EXERCICE ÉCRIT 1
Résumez en deux phrases l'article sur les 128 échecs au code de la route.
EXERCICE ÉCRIT 2
D'après l'article sur le code de la route, à quelle tentative a réussi le candidat qui, selon la DVSA, a eu besoin du plus grand nombre d'essais ?
EXERCICE ÉCRIT 3
Proposez la suite de l'article sur les 128 échecs au code de la route, en reprenant après sa dernière phrase.

TEXTE À LIRE
◇ ◇ ◇ ◇

128 échecs, 3 300 euros et toujours pas de permis : quand le code de la route devient un combat perdu d’avance
Il a tenté 128 fois. Il a dépensé plus de trois mille euros. Il n’a jamais eu son code de la route. Ce n’est pas un fou, ni un outsider. C’est un homme ordinaire, pris dans un système qui ne lui a jamais offert une vraie chance. Son histoire, relayée par The Independent, ne doit pas nous étonner — elle doit nous inquiéter. Parce que derrière chaque échec, il y a une vie qui attend. Et derrière chaque échec répété, il y a un système qui ne change pas.
Un prix élevé pour une porte fermée
Chaque tentative à l’examen théorique au Royaume-Uni coûte 23 livres sterling. Pour ce candidat, cela représente 2 944 livres — plus de 3 300 euros. Une somme qui, dans n’importe quel autre contexte, aurait permis d’acheter une voiture d’occasion, de payer un an de permis de conduire en France, ou même de financer plusieurs mois de cours particuliers. Mais ici, chaque échec était une nouvelle facture. Une dette silencieuse, accumulée avec une obstination qui frise le tragique.
Les chiffres qui révèlent une réalité cachée
La Driver and Vehicle Standards Agency (DVSA) révèle que la personne ayant réussi après le plus grand nombre d’essais l’a fait à la 75e tentative. Un autre candidat, en 2024, a obtenu son code après 21 tentatives. En France, le taux de réussite national à l’examen théorique s’élève à 50,7 % en 2024. Pour l’épreuve pratique, il grimpe à 58,2 %. Ces pourcentages ne sont pas des chiffres abstraits. Ce sont des milliers de candidats qui, chaque année, se retrouvent face à un mur. Sans explication. Sans soutien. Sans seconde chance.

Qui échoue vraiment ? Et pourquoi ?
Les raisons ne sont jamais les mêmes. Certaines sont invisibles : dyslexie, anxiété, troubles de l’attention, manque d’accès à l’information. D’autres sont structurelles : pas d’internet à la maison, pas de livres, pas d’auto-école à moins de 40 kilomètres. L’examen est standardisé. Mais les parcours, eux, ne le sont pas. L’auto-école AA le reconnaît : « Multiplier les tentatives est l’exception », dit-elle. Pourtant, cette exception est de plus en plus nombreuse — et de plus en plus silencieuse.

◇ ◇ ◇ ◇

DONNÉES FOURNIES
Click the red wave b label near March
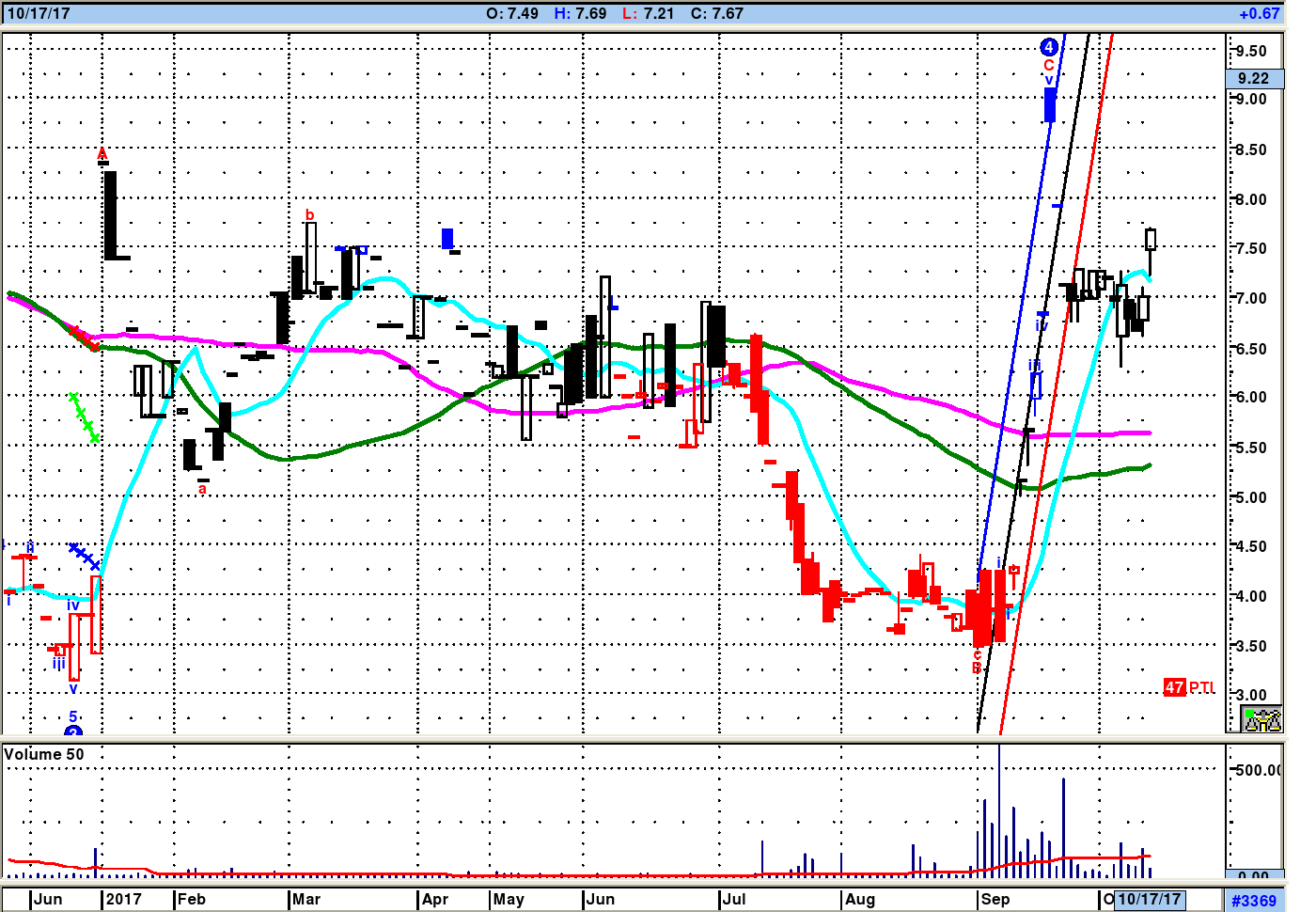Viewport: 1316px width, 912px height. pyautogui.click(x=309, y=215)
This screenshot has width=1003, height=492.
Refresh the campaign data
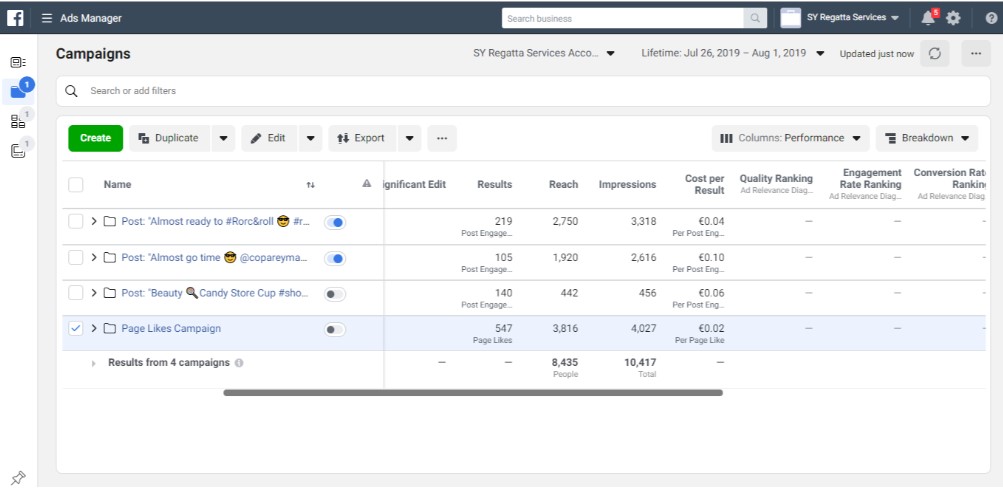pos(935,54)
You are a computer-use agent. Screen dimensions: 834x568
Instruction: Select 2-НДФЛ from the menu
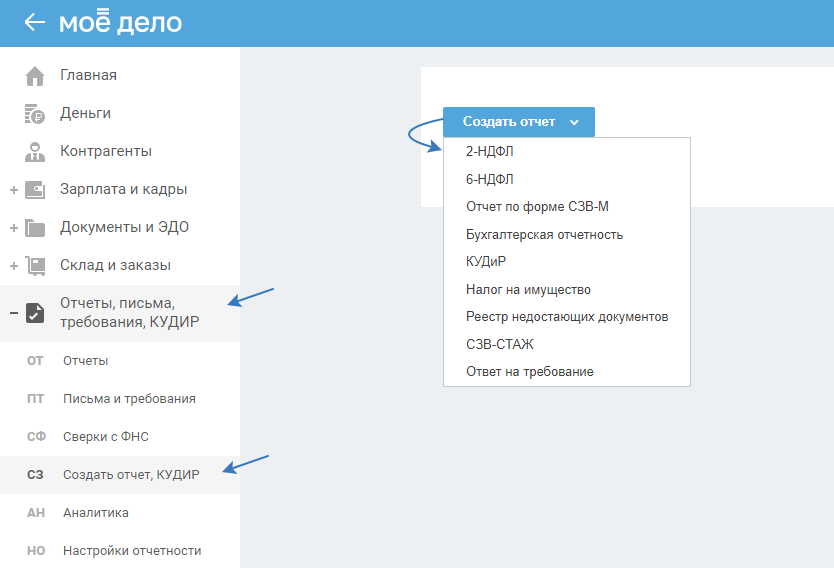489,152
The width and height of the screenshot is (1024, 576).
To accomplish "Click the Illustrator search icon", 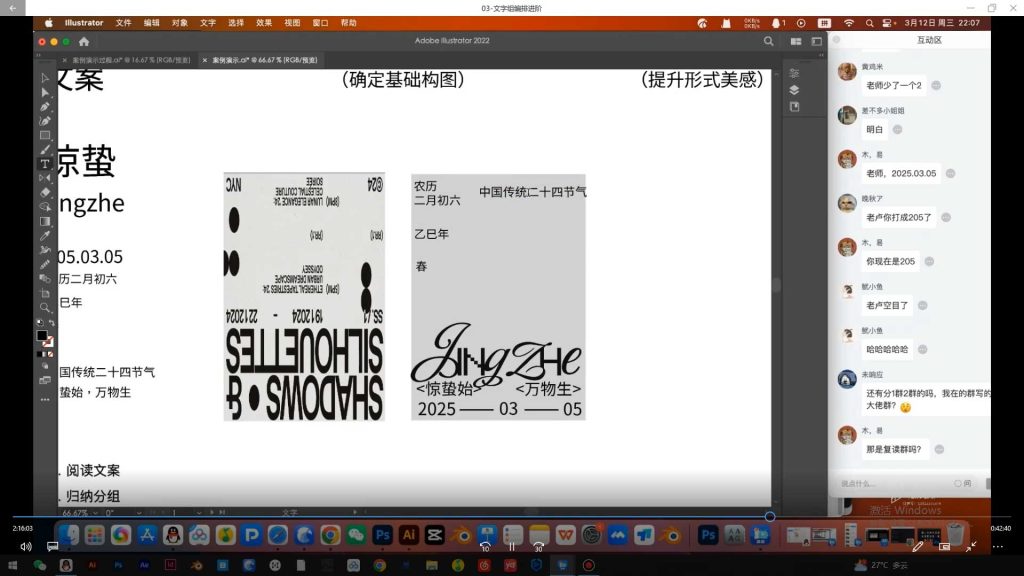I will (x=768, y=41).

◇ ◇ ◇ ◇

RÉPONSE ATTENDUE 1
Un candidat au Royaume-Uni a échoué 128 fois à l'examen théorique, à 23 livres la tentative, soit 2 944 livres ou plus de 3 300 euros, sans jamais obtenir son code. Les causes de ces échecs varient, de la dyslexie ou l'anxiété à l'absence d'internet ou d'auto-école proche, alors que l'examen, lui, est standardisé.

RÉPONSE ATTENDUE 2
À la 75e tentative.

RÉPONSE ATTENDUE 3
En France, le même problème, sous d’autres formes
En France, le coût de l’examen théorique est plus bas — entre 30 et 60 euros selon les centres. Mais le vrai coût, c’est ailleurs. Les livres. Les applications. Les heures de cours. Les frais de dossier. Pour un jeune issu d’un quartier populaire, ces dépenses sont souvent insurmontables. Et pourtant, le permis reste une condition sine qua non pour travailler, se déplacer, s’émanciper. Ce n’est pas un loisir. C’est une porte. Et trop de gens n’ont même pas la clé pour la tenter.
Le code de la route : un droit ou un privilège ?
Le système actuel suppose que tout le monde a les mêmes moyens de réussir. Ce n’est pas vrai. L’examen est un QCM de 40 questions. Il ne teste pas la capacité à conduire. Il teste la capacité à mémoriser des règles dans un cadre rigide. Pour certains, c’est un jeu. Pour d’autres, c’est un obstacle insurmontable. Et pourtant, personne ne propose de réformer. Personne ne parle de tests adaptés. Personne ne demande si cette épreuve est vraiment juste.
Le permis de conduire n’est pas un luxe. Il est la clé de l’emploi, de la santé, de la liberté. Pourtant, il reste un filtre social. Un filtre invisible, mais bien réel. Celui qui échoue 128 fois n’est pas un échoué. Il est le miroir d’un système qui ne s’adapte pas.
Quand la persévérance devient un symptôme
La France ne connaît pas encore ce record de 128 échecs. Mais elle connaît les zones blanches où les auto-écoles sont rares, les familles qui renoncent, les jeunes qui attendent des années pour passer leur permis. Elle connaît les taux de réussite qui varient de 30 % à 70 % selon les départements. Elle connaît les inégalités. Mais elle les ignore.
Le candidat britannique n’est pas un cas isolé. Il est le symptôme d’un modèle dépassé. Un modèle qui punit ceux qui ont le plus besoin d’aide. Et qui récompense ceux qui ont déjà les moyens de réussir du premier coup.
Et si la vraie question n’était pas : « Pourquoi n’a-t-il pas réussi ? »
Mais : « Pourquoi le système ne l’a-t-il pas aidé ? »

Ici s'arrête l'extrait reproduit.